Fast forward to the present, where Mu attack craft are spotted at the north and south poles. The United Nations prepare for battle, unaware that they have no chance of defeating the Mu battleships. Only the Ra itself, lovingly restored in secret by the surviving first mate and his patriotic colleagues, can save the day, captained by the son of the original captain. Go, whose father went missing when he was a small child, is on a UN vessel sent to investigate the Mu weapons and is rescued by the Ra. Needless to say, he is troubled by the thought that the remote, forbidding "captain" may be his missing father, as the Ra takes on its enemy in naval action that recalls both Silent Service and Star Blazers.
Shunro Oshikawa's original novel Kaitei Gunkan (1900) was a militaristic scientific romance, as if Jules Verne's Captain Nemo had decided to wage war on the Western powers in the Pacific.

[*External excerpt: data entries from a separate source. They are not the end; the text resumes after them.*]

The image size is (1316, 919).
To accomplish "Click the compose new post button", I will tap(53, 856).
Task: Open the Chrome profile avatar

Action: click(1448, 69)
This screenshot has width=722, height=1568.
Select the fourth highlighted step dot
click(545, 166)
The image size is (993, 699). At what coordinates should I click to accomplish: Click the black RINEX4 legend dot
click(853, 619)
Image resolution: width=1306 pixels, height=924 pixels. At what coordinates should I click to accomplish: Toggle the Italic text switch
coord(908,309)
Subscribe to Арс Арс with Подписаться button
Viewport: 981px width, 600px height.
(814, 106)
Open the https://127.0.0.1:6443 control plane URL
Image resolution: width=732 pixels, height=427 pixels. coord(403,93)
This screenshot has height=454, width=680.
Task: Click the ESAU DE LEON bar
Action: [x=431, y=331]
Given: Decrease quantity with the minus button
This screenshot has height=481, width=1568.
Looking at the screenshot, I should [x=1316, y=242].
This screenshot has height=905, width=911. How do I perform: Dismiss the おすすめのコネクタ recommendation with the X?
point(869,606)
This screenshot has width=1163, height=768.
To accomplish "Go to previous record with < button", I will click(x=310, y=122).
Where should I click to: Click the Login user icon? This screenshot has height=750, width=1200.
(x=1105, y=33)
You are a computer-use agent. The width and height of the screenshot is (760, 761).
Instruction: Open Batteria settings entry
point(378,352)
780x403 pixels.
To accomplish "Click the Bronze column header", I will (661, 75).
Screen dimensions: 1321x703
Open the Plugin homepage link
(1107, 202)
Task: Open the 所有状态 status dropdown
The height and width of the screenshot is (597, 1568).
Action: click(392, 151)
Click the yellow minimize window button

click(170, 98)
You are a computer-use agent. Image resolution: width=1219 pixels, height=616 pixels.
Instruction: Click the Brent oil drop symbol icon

Combined with Undersea Kingdom (Kaitei Okoku), an unrelated "lost civilization" story by Shigeru Komatsuzaki, it was adapted into Ishiro Honda's live-action Atragon (1963, Kaitei Gun-kan, aka Atoragan the Flying Supersub), which featured special effects by Eiji Tsuburaya (see Ultraman) and designs by Komatsuzaki, who was also one of Toho's senior illustrators.
Made in the middle of the retro boom ushered in by Giant Robo, the 1995 anime version keeps WWII, but now has to include three generations of the hero's family in the story in order to establish a link with Japan's martial past. As well as supremely Vernean technology like gravity lenses, SA injects an ambiguous note of 1990s conspiracy, suggesting that the battle between Terrans and Mu-ites is an accident in communication. Annette, exiled from Mu since the 1940s and prepared to help the Terrans, suggests that the entire conflict is a misunderstanding engendered by Avatar, the unbalanced Earth envoy of the Mu Empire. Sadly, however, none of these questions are answered, since SA is left open-ended, with the crew of the Ra preparing to dive beneath the sea and go in search of the Mu Empire itself. This was not in either of the previous versions of the story, and, although a journey to the center of the Earth seems quite fitting, SA never made it beyond episode two. Mu (or Lemuria) is a "lost continent" in the Pacific that was originally suggested as an explanation for the distribution of Polynesians before Thor Heyerdahl's 1947 Kon-Tiki expedition demonstrated that they had probably scattered across the ocean on boats. As Asia's Atlantis, the place appears in many anime, including White Whale of Mu, Submarine 707, Brave Raideen, Marine Express, and Fight! Ospa.